ASSIGNMENT
Please update the passage on the Dutch-Indonesian issue, starting with "Among measures on" and going on through "broad interpretation thereof.", and write that part out again with "contraband" replaced by "prohibited goods".
··· GIVEN TEXT ···
In connection with our discussion yesterday  on steps which might be taken by several countries, jointly or individually, for the purpose of 'forcing' the Dutch to come to an immediate and just solution of the Dutch-Indonesian issue, I should like to call your attention to the following.
Among measures on the economic field-besides the closing of aerodromes for Dutch aeroplanes-the refusal of harbour facilities to Dutch ships means a considerable pressure on the Dutch. In case of difficulties in closing the harbours, in connection with international agreements, regulations as to the same effect can be issued.
The Dutch, for instance, with the naval blockade around the Republican territories, have for the same purpose declared several materials as contraband with a very broad interpretation thereof.
It extends to material of an entirely non-military nature and practically comes to allowing only foodstuff and a special kind of textiles to pass their blockade.
Furthermore, in exercising the control, the Dutch examined the ships, demanded not only the showing of manifests of lading, but more thoroughly by forcing the ship's master to discharge the whole cargo and to reload it again after examination.
··· GIVEN INFORMATION ···
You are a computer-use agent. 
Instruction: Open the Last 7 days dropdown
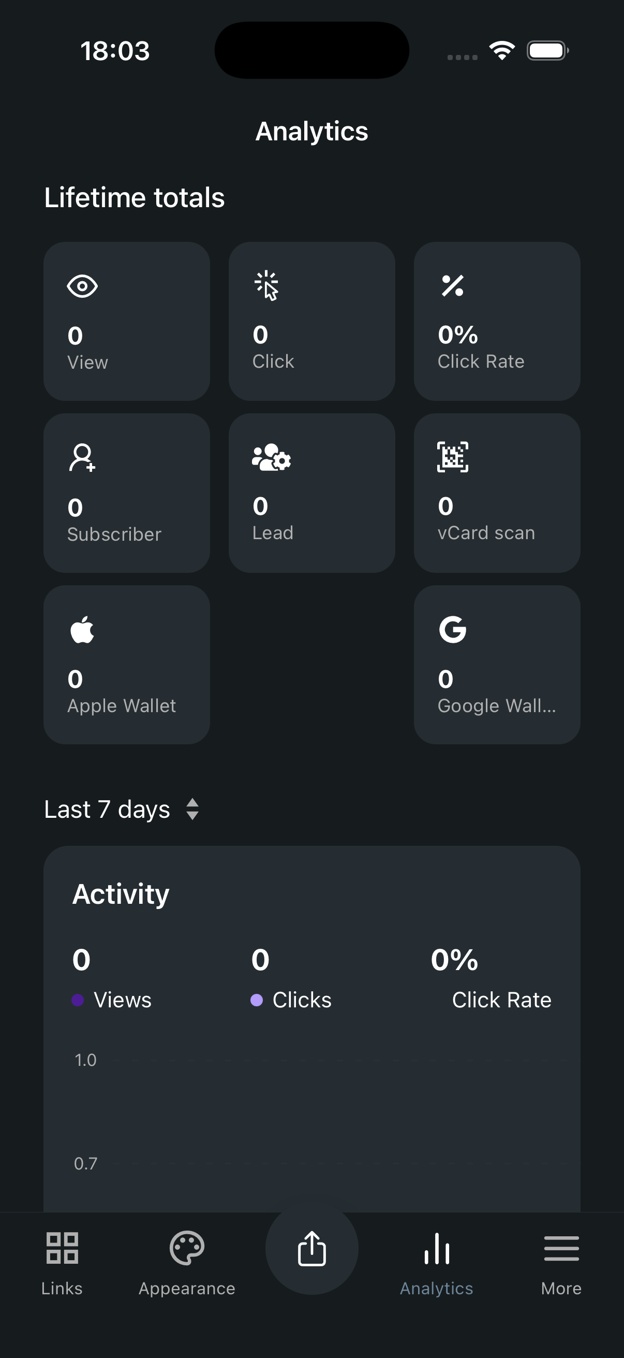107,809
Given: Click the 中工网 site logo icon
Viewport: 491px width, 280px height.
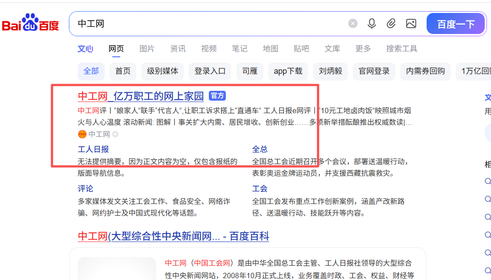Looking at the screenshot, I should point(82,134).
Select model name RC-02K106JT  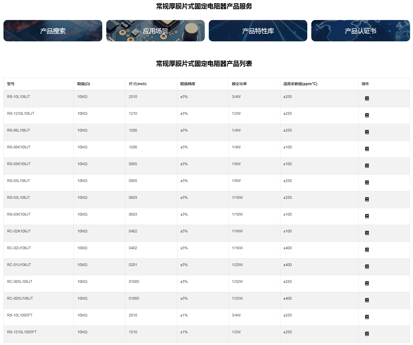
···
SOLVED EXERCISE
Among measures on the economic field-besides the closing of aerodromes for Dutch aeroplanes-the refusal of harbour facilities to Dutch ships means a considerable pressure on the Dutch. In case of difficulties in closing the harbours, in connection with international agreements, regulations as to the same effect can be issued.
The Dutch, for instance, with the naval blockade around the Republican territories, have for the same purpose declared several materials as prohibited goods with a very broad interpretation thereof.